Although the situation to which the pandemic has brought us has meant that we have had to give up many things, it is true that a world of new possibilities opened up to us. After these months, we have all become aware of how complicated it can be to adapt to an unknown reality, but we have also realised something essential; change does not have to be the end, but can be transformation.
This is why at BooksAndRoses we are convinced that we cannot stop celebrating the exchange of books and roses, which has become a worldwide phenomenon in previous years. Neither all the limitations nor all the uncertainty can destroy the essence of a day as relevant as 23 April. After all, such celebration has been and will continue to be crucial for the development and promotion of culture, reading and, definitively, creativity.
The possibilities are endless. Proof of it is our past experience. With the pandemic catching us all by surprise last year, many of the organising volunteers knew how to adapt, even with the time constraints. Do you want to know how?
New York and Paris opted for online festivals. The former reinvented their annual festival and turned it into three consecutive days of literature in virtual translation. The latter, under the hashtag #ConfinésMaisLivres and with the desire to celebrate Sant Jordi together, managed to unite the virtual and common exterior with total security in what ended up being an online festival of micro-stories, poetry tweets and children’s drawings.
Many others found encouragement in popular competitions. From poster designs in Toulouse to literary competitions in Quito, Guayaquil, Yucatán, Luxembourg and Stuttgart. There were even photography competitions, such as the one organised by the Ramon Llull Institute, and drawing competitions in Italy and Portugal.
Another option were also the virtual seminar cycles or conferences. The online dimension allowed presentations of Catalan literature, language and works organised in places such as Yucatán, Zagreb or Luxembourg, where limitations were not a barrier to invite introspection and promote the culture of reading which is crucial in times of isolation.
In the case of Luxembourg, there was also a poetry recital was held. This initiative was similar to the austrian one, which produced a joint programme of artists from Catalonia and Austria, located on the frontier between literature, music, performance and theatre.
There are also those who opted for raffles. In Zagreb, the conference included a raffle of the Catalan pieces presented, and in Costa Rica, sending a Sant Jordi drawing included participants in the prize draw for a tablet.
We even saw bookshops offering deals, as in the case of Bartleby & Co in Berlin or the Cercle culturel catalan du Québec. Or how books were even given as gifts, as happened in Sao Paolo with the biography of Ramon Llull.
In addition, several online debates and open conferences were organised. These were the cases of Quito, with the presence of the singer-songwriter and poet Joan Isaac from Catalonia, Massachussets, in collaboration with the renowned academic and literary translator Peter Bush, and Quèbec.

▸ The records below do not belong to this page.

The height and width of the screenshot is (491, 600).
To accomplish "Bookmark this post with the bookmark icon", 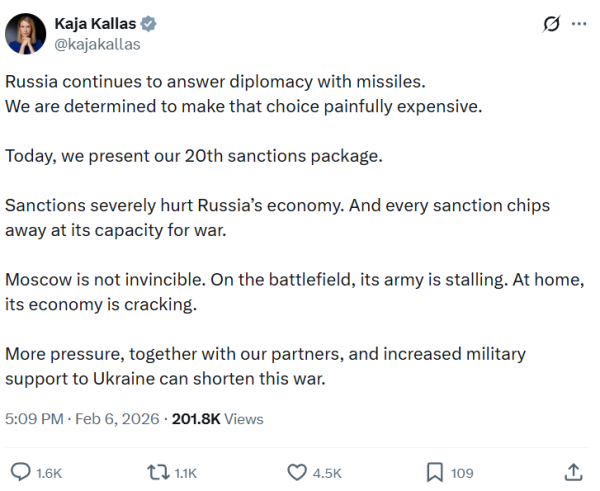I will pyautogui.click(x=435, y=471).
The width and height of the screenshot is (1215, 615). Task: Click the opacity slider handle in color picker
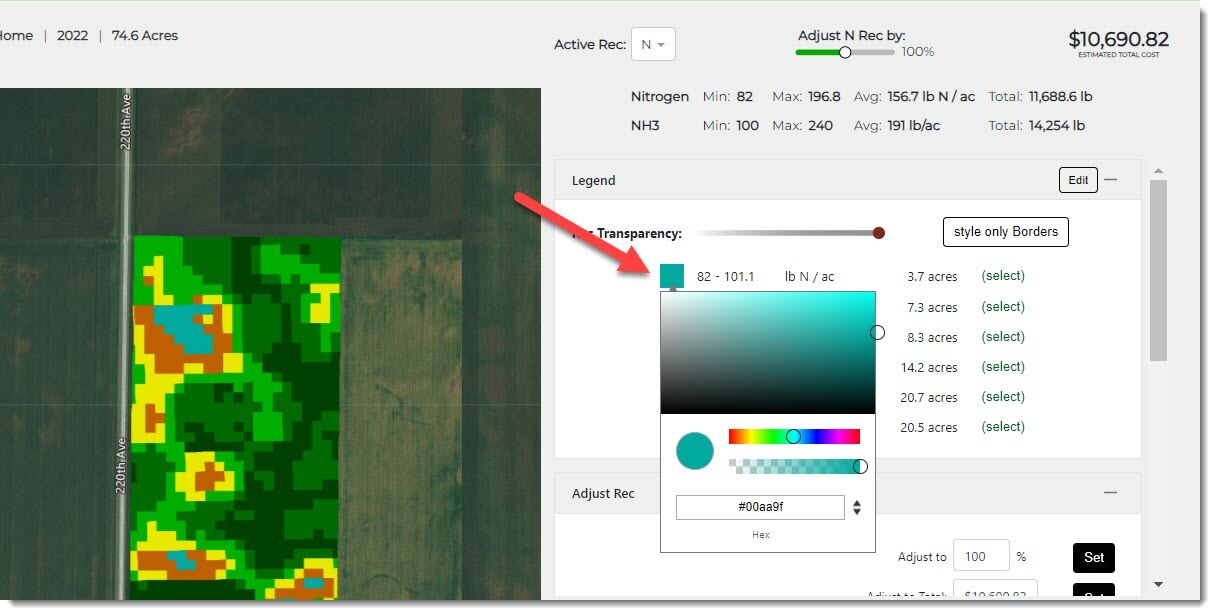pyautogui.click(x=860, y=466)
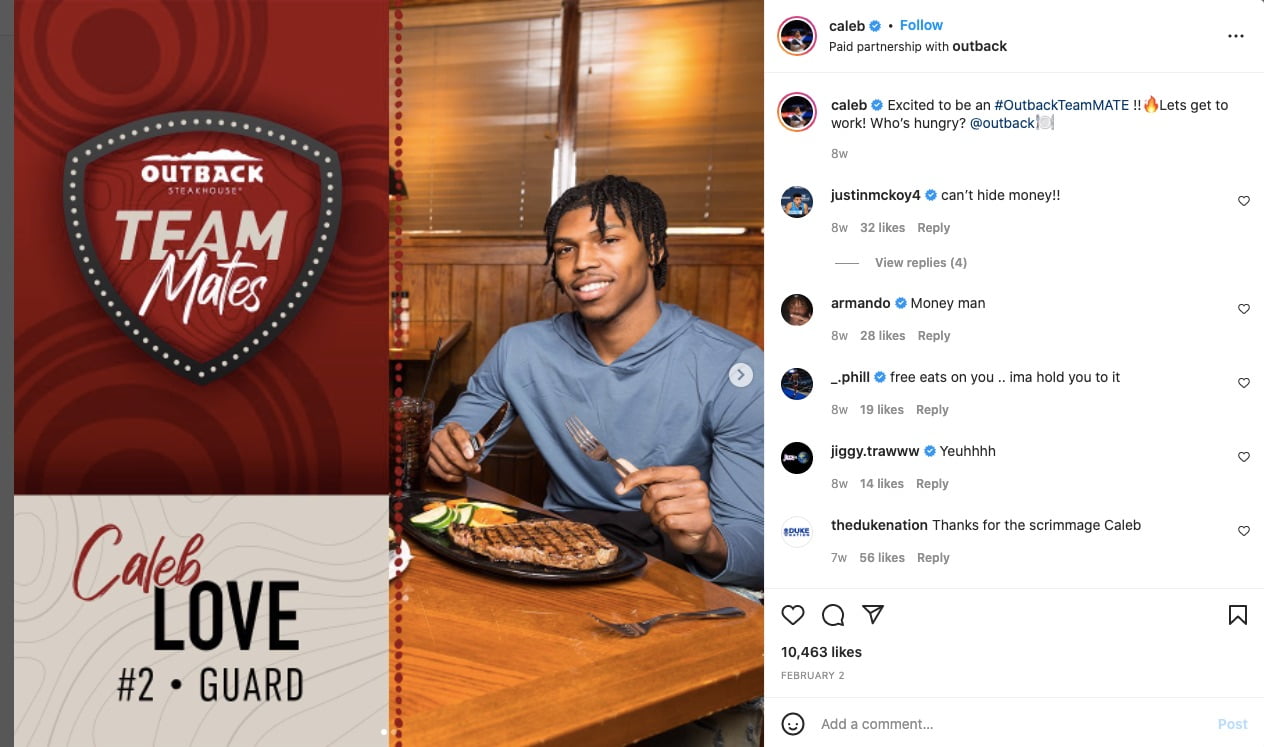The height and width of the screenshot is (747, 1264).
Task: Select the carousel indicator dot
Action: coord(385,732)
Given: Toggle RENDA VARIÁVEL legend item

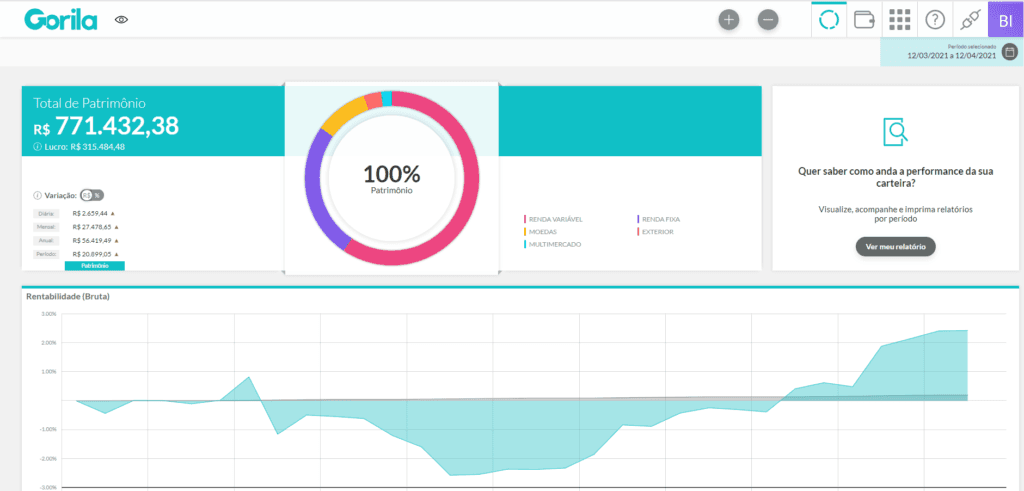Looking at the screenshot, I should [x=555, y=218].
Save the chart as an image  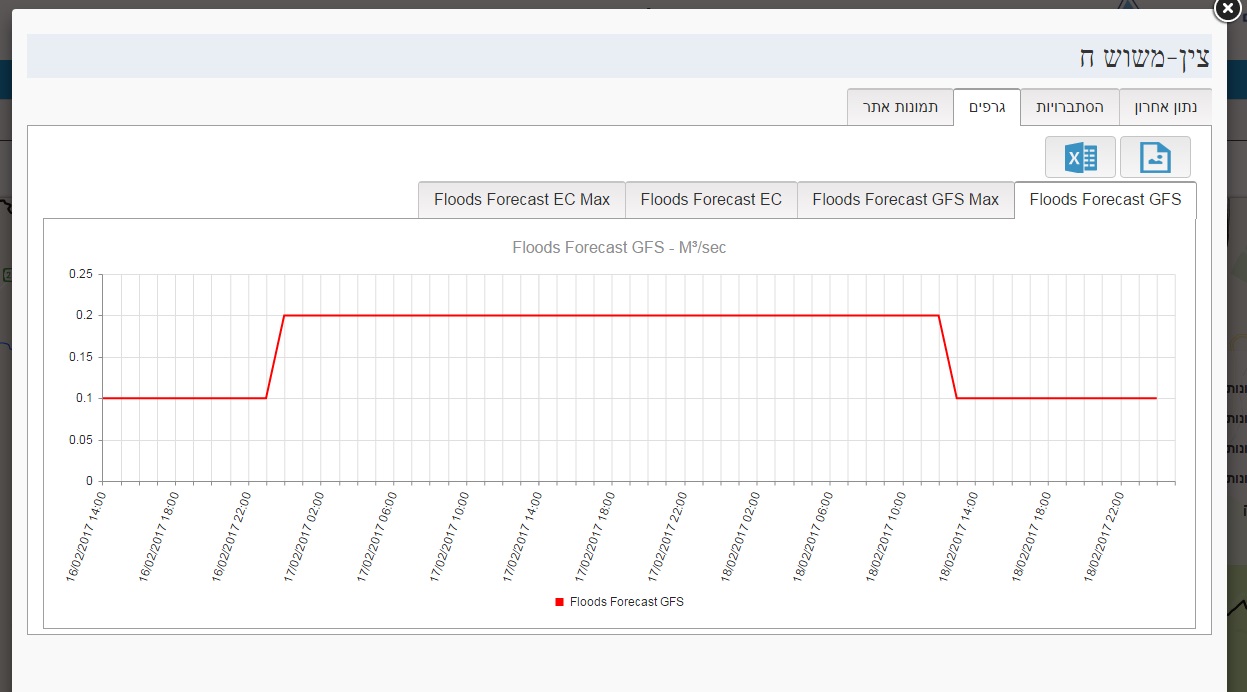[1155, 158]
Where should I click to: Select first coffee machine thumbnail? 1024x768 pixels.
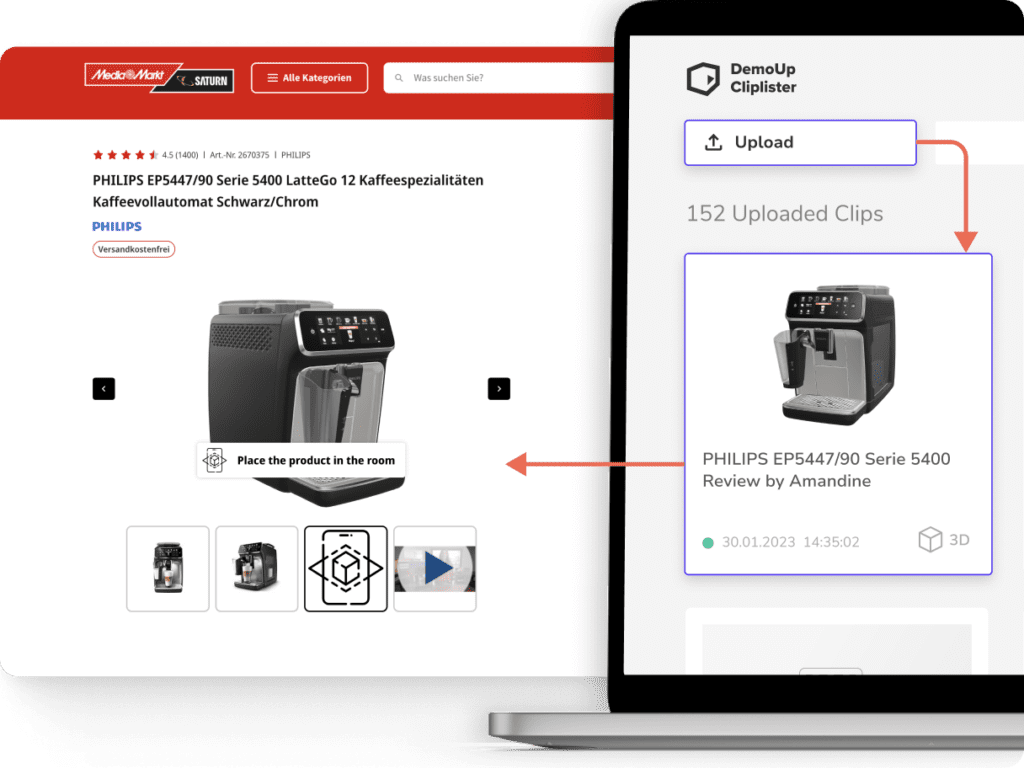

And let’s not forget the little ones. In Luxembourg they didn’t that’s why they organised an origami activity from home.
The initiatives go on and on. From gastronomic proposals to commemorative videos and presentations to writers. Many entities also shared content with literary recommendations and diverse works (Benelux, Fiesole, Paraná and Hamburg).
The variety was immense and expectations are high. What do you think of it all?